Immobilized Metal Ion Affinity Chromatography (IMAC), developed by Porath (1975), is based on the interaction of certain protein residues (histidines, cysteines, and to some extent tryptophans) with cations of transition metals.
The Ni-NTA Resin is specifically designed for the purification of recombinant proteins fused to the 6 x histidine (6XHis) tag expressed in bacteria, insects, and mammalian cells. The resin is high affinity and selectivity for recombinant fusion proteins that are tagged with six tandem histidine residues.
The Ni-NTA resin can be used to purify 6X His tagged proteins under native and denaturing conditions. Proteins bound to the resin can be eluted with low pH buffer or competition with imidazole or histidine.
The Ni-NTA resin uses nitrilotriacetic acid (NTA), a tetradenate chelating ligand, in a highly cross-linked 6% agarose matrix. The NTA binds Ni2+ ions by four coordination sites.
This resin has a capacity of 20-40μmoles Ni2+/ml resin. The protein binding capacity is >50mg protein per ml resin. We have demonstrated binding of >100mg of a 50kDa 6XHis tagged proteins to a ml of resin.
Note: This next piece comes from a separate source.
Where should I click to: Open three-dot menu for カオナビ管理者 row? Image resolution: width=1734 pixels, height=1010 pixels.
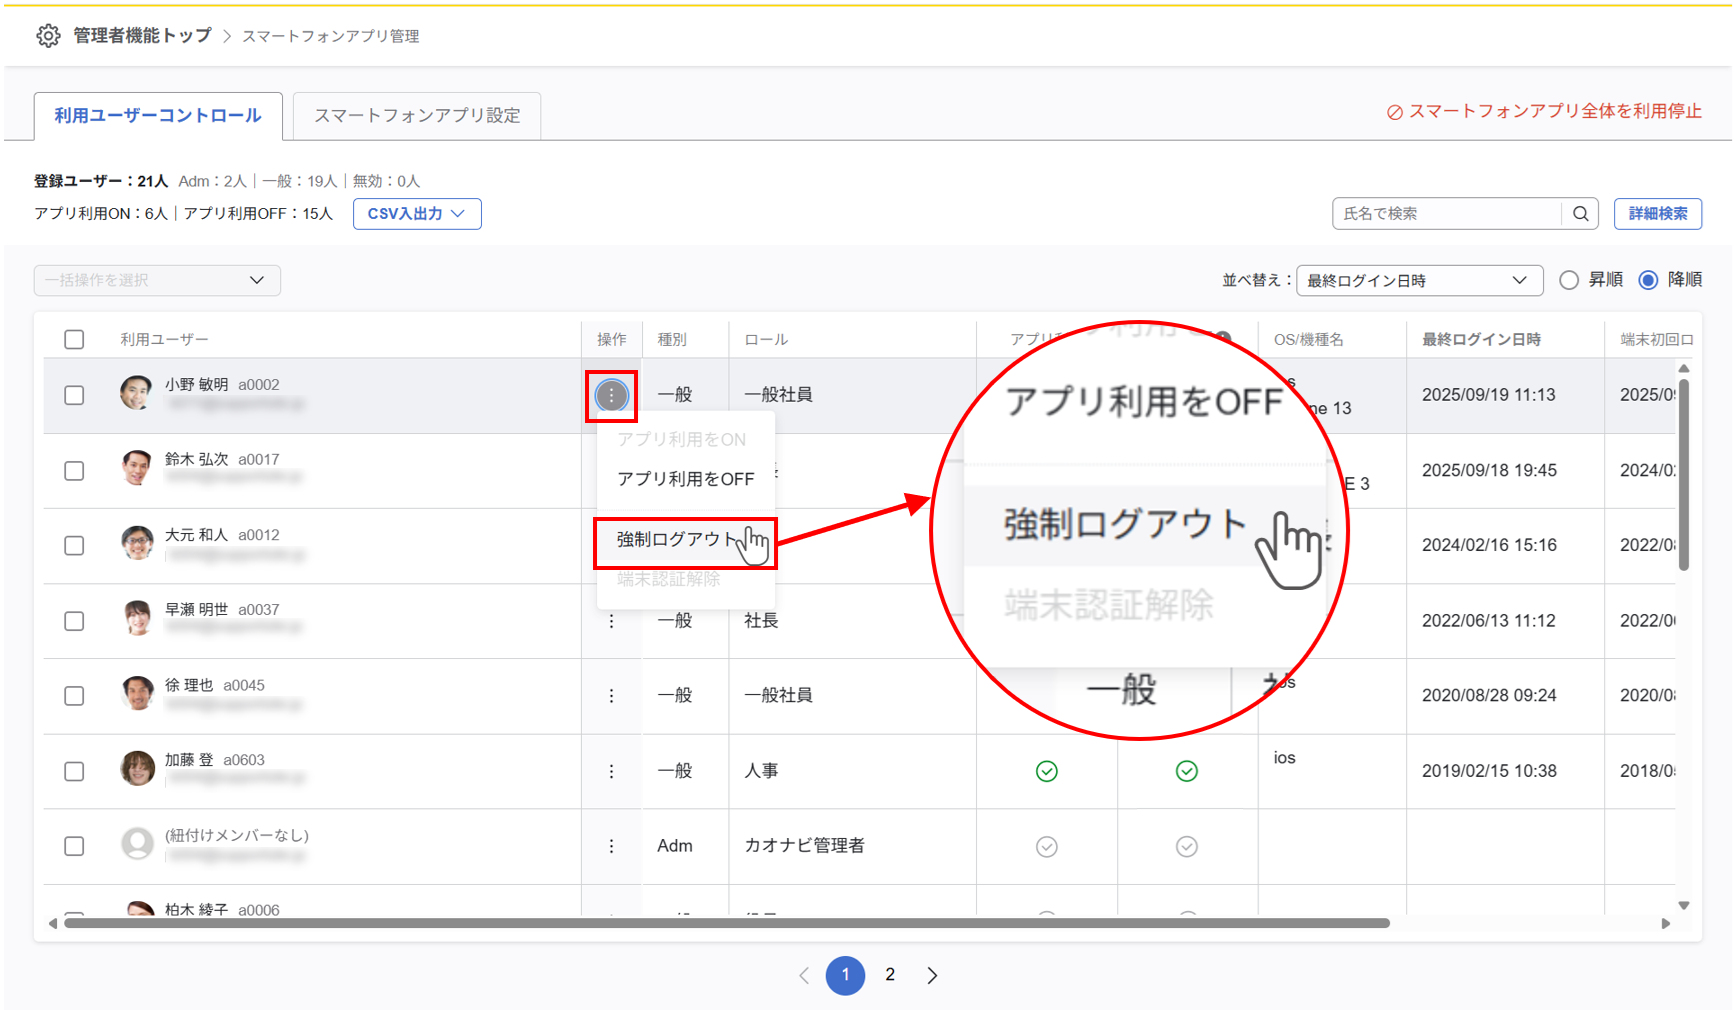pos(611,847)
The spin columns are supplied with a resin bed volume of 0.2, 1 and 3ml with total column volumes of 1, 8 and 22ml respectively. Columns can be used as a spin format of gravity flow columns.
Also available in 96-well spin plate formats for processing up to 96 samples.
Immobilized IDA Nickel, Copper, Cobalt and Zinc Chelating Resins and Cobalt NTA Resin are also available. Cobalt has the highest selectivity followed by Zinc, Nickel then Copper, but has the lowest binding capacity. Copper has the highest binding capacity, followed by Nickel then Zinc.
Specific binding/wash and elution buffers are available.
- Uses nitrilotriacetic acid (NTA), a tetradenate chelating ligand
- For the purification of 6x His proteins
- High capacity: >50mg/ml
- Ligand density: 20-40μmoles Ni2+ /ml resin
- Bead Structure: 6% cross-linked agarose
- Affinity purification of proteins with a 6x His tag.